LETTRE
Un marché de dupes
Je fais partie de ceux et celles qui, de 2009 à 2012, ont tenté, sans succès, de s’opposer au démantèlement de l’hippodrome d’Aylmer et de la zone récréative sur laquelle celui-ci prenait place. Nous souhaitions que les citoyennes et les citoyens puissent continuer à profiter de ces investissements et espaces collectifs qui se font de plus en plus rares en milieu urbain.
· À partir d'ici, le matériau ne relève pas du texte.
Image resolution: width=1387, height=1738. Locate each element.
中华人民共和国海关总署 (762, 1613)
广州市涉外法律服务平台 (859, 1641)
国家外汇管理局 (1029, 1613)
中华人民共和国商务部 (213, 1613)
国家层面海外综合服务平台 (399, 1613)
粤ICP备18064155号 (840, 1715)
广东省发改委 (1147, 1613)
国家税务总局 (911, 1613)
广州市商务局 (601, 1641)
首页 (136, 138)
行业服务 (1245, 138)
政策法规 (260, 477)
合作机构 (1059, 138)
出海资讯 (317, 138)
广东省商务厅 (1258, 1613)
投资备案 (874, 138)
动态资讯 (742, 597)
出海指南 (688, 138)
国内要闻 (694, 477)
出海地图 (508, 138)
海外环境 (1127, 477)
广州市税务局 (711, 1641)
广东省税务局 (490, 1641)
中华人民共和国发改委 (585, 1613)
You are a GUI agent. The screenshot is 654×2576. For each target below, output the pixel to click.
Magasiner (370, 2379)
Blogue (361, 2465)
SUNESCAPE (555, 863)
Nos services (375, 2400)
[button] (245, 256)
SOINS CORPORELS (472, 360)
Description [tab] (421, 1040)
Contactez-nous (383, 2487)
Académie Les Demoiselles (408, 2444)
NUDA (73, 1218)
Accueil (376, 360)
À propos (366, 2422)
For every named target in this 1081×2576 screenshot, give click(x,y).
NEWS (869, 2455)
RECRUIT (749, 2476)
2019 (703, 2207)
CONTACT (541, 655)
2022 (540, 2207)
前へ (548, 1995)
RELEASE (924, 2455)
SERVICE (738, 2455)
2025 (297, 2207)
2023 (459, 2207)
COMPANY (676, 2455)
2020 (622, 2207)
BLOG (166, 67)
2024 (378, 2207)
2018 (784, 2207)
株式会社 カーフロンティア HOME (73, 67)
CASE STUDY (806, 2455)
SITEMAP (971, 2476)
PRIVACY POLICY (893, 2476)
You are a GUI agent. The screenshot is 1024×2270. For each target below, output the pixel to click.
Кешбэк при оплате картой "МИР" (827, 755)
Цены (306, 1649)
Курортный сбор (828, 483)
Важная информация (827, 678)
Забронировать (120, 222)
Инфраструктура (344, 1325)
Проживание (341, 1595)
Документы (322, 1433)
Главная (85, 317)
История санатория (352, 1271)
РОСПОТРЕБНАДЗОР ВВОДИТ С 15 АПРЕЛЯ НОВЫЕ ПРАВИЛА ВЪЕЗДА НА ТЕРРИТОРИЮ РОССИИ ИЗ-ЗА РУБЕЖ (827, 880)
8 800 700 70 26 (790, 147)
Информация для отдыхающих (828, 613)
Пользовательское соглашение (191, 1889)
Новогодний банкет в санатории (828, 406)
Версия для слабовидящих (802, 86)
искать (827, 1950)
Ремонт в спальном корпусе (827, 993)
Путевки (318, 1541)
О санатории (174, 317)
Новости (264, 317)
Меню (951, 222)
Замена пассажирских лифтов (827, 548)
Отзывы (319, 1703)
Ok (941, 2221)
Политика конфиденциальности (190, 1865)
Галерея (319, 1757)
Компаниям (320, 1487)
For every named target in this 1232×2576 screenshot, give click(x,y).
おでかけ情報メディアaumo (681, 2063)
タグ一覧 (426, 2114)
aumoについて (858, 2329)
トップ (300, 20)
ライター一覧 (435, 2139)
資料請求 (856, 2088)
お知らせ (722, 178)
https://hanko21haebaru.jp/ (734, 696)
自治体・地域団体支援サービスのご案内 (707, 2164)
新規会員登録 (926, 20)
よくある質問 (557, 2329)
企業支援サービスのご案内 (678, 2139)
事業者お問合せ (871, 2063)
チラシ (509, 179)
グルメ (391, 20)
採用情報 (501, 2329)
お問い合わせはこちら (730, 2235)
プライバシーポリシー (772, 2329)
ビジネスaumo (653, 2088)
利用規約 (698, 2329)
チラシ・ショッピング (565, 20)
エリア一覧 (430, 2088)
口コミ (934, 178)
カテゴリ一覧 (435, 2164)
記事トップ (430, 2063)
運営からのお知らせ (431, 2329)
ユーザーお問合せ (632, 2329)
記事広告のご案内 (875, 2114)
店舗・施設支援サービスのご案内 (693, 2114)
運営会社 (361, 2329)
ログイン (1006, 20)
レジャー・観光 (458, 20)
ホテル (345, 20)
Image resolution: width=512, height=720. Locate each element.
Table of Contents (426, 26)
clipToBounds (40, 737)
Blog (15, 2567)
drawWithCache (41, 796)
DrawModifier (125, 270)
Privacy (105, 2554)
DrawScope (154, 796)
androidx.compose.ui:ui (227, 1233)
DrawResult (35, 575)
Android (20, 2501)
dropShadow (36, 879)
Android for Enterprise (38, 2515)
À ce souhait, la Ville, ses élus et certains de ses fonctionnaires de l’époque ont préféré organiser des « consultations publiques », à mon avis truquées, où on nous expliquait à l’aide de graphiques et de cartes, et sans rire, que le 40 % du zonage récréatif qui correspondait à l’hippodrome n’allait pas être perdu mais saupoudré ici et là à travers ce que l’on nous présentait comme le futuriste éco-quartier Connaught ! Des rapports de consultation bidons, — faut bien le dire !— ont paru où j’ai même eu du mal à reconnaître mes propres propos tant ceux-ci avaient été triturés, déformés, vidés de leur contenu principal. Quelques années plus tard, le « quartier Connaught » sort de terre. Comme par magie, la mention d’éco-quartier disparaît ! Faut-il s’en étonner ? Aux promesses écologiques succède la seule recherche de profit, « l’obsession de la croissance éternelle » dit, à juste titre, Greta Thunberg. En me promenant récemment dans ce nouveau quartier, je me suis sentie déprimée par l’absence d’arbres, la dévalorisation du ruisseau Connaught, et du manque d’imagination pour le mettre en valeur.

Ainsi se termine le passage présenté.